Envisager les Infrastructures à l’Échelle Urbaine

Installation de chauffage de la rue Cliff (à droite), infrastructure urbaine pour l’enceinte parlementaire, Ottawa, ON. Source: TRACE

Dans les vastes complexes et sites urbains et les grands regroupements immobiliers, il est plus avantageux et plus facile d’accéder aux ressources lorsque les services proviennent tous de la même source. Les systèmes centralisés ou regroupés par sites sont plus efficaces et peuvent couvrir des secteurs importants selon la taille des installations et du système de distribution. Au Canada, les systèmes de climatisation et de chauffage urbains se retrouvent généralement dans les centresvilles, où de nombreux bâtiments sont reliés par un réseau d’approvisionnement, ou bien sur les grands sites, comme les universités, les hôpitaux et autres complexes institutionnels et résidentiels comportant de nombreux bâtiments.

Les centralisation des services peut satisfaire aux besoins en chauffage et en climatisation d’un grand nombre de bâtiments en mettant en commun des ressources individuelles et en les redistribuant à partir d’une ou de plusieurs sources. Les chaudières des installations de chauffage urbaines acheminent de la vapeur vers les bâtiments qui leur sont reliés par un système de canalisations souterraines. Bien que les bâtiments individuels possèdent des systèmes intégrés à capacité excédentaire pour faire face aux variations saisonnières, le chauffage urbain est plus efficace dans la mesure où les charges de chaudière sont gérées pour répondre à la demande du moment. En outre, le chauffage urbain peut tirer profit des combustibles efficaces et des sources d’énergie résiduelle peu pratiques pour les systèmes individuels. Comme la plus grande partie des infrastructures génératrices sont situées loin des bâtiments reliés, l’espace économisé peut être utilisé à d’autres fins, ce qui crée une meilleure efficacité spatiale.
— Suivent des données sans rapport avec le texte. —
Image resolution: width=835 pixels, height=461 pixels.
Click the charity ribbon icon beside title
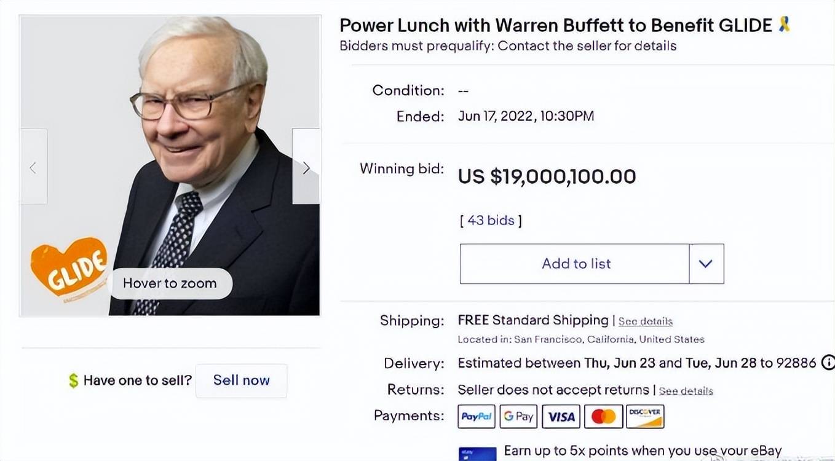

La centralisation des services est d’autant plus importante dans les bâtiments dont les intérieurs possèdent des éléments caractéristiques.

Les systèmes de chauffage intérieurs sont adaptés à la nature de la source de chaleur fournie. Ainsi, les systèmes de chauffage à vapeur font appel à des infrastructures de distribution spécialisées et à des radiateurs qui ne conviendront pas forcément à d’autres sources, comme l’eau chaude ou l’air induit.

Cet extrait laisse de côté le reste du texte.